* To be done
Can you reproduce every line of the material below word for word, leaving nothing out and changing nothing?

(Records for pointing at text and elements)
--- begin ---

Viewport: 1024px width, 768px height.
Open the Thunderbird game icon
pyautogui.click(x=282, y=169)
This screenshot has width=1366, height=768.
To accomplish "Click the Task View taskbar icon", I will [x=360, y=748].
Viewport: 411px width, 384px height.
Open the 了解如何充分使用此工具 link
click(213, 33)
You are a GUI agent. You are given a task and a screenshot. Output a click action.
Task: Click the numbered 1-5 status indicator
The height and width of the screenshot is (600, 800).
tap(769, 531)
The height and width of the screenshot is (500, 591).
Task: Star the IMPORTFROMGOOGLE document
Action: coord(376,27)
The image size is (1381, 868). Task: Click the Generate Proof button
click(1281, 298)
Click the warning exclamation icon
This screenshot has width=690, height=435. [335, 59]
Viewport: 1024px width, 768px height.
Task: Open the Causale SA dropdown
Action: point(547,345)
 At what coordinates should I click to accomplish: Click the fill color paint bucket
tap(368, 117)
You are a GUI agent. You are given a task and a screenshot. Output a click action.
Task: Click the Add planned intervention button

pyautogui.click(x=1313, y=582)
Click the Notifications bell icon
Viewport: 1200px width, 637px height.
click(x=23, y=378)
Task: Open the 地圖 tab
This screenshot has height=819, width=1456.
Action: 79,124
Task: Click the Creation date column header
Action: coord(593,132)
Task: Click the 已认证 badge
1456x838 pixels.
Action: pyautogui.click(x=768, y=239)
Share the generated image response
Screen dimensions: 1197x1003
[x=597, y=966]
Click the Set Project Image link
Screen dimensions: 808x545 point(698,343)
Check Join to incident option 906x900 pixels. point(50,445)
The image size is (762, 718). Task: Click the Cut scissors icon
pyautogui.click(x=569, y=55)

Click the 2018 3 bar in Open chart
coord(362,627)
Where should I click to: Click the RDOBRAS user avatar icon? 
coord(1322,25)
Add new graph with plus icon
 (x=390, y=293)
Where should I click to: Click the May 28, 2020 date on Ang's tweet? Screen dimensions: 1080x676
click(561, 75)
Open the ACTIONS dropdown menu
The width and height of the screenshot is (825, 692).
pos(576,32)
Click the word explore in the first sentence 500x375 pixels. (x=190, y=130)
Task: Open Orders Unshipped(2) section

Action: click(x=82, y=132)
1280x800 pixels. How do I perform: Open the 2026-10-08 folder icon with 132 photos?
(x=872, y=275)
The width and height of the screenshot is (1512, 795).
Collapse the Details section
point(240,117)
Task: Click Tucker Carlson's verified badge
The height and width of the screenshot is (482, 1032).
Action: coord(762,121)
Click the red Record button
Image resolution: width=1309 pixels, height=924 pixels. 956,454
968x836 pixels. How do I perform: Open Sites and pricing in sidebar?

--- end ---

* Correct output
Viewport: 1024px width, 768px height.
Open the Thunderbird game icon
pyautogui.click(x=282, y=169)
This screenshot has width=1366, height=768.
To accomplish "Click the Task View taskbar icon", I will [x=360, y=748].
Viewport: 411px width, 384px height.
Open the 了解如何充分使用此工具 link
click(213, 33)
You are a GUI agent. You are given a task and a screenshot. Output a click action.
Task: Click the numbered 1-5 status indicator
The height and width of the screenshot is (600, 800).
tap(769, 531)
The height and width of the screenshot is (500, 591).
Task: Star the IMPORTFROMGOOGLE document
Action: coord(376,27)
The image size is (1381, 868). Task: Click the Generate Proof button
click(1281, 298)
Click the warning exclamation icon
This screenshot has width=690, height=435. [335, 59]
Viewport: 1024px width, 768px height.
Task: Open the Causale SA dropdown
Action: point(547,345)
 At what coordinates should I click to accomplish: Click the fill color paint bucket
tap(368, 117)
You are a GUI agent. You are given a task and a screenshot. Output a click action.
Task: Click the Add planned intervention button

pyautogui.click(x=1313, y=582)
Click the Notifications bell icon
Viewport: 1200px width, 637px height.
click(x=23, y=378)
Task: Open the 地圖 tab
This screenshot has height=819, width=1456.
Action: 79,124
Task: Click the Creation date column header
Action: coord(593,132)
Task: Click the 已认证 badge
1456x838 pixels.
Action: pyautogui.click(x=768, y=239)
Share the generated image response
Screen dimensions: 1197x1003
[x=597, y=966]
Click the Set Project Image link
Screen dimensions: 808x545 point(698,343)
Check Join to incident option 906x900 pixels. point(50,445)
The image size is (762, 718). Task: Click the Cut scissors icon
pyautogui.click(x=569, y=55)

Click the 2018 3 bar in Open chart
coord(362,627)
Where should I click to: Click the RDOBRAS user avatar icon? 
coord(1322,25)
Add new graph with plus icon
 (x=390, y=293)
Where should I click to: Click the May 28, 2020 date on Ang's tweet? Screen dimensions: 1080x676
click(561, 75)
Open the ACTIONS dropdown menu
The width and height of the screenshot is (825, 692).
pos(576,32)
Click the word explore in the first sentence 500x375 pixels. (x=190, y=130)
Task: Open Orders Unshipped(2) section

Action: click(x=82, y=132)
1280x800 pixels. How do I perform: Open the 2026-10-08 folder icon with 132 photos?
(x=872, y=275)
The width and height of the screenshot is (1512, 795).
Collapse the Details section
point(240,117)
Task: Click Tucker Carlson's verified badge
The height and width of the screenshot is (482, 1032).
Action: coord(762,121)
Click the red Record button
Image resolution: width=1309 pixels, height=924 pixels. 956,454
968x836 pixels. How do I perform: Open Sites and pricing in sidebar?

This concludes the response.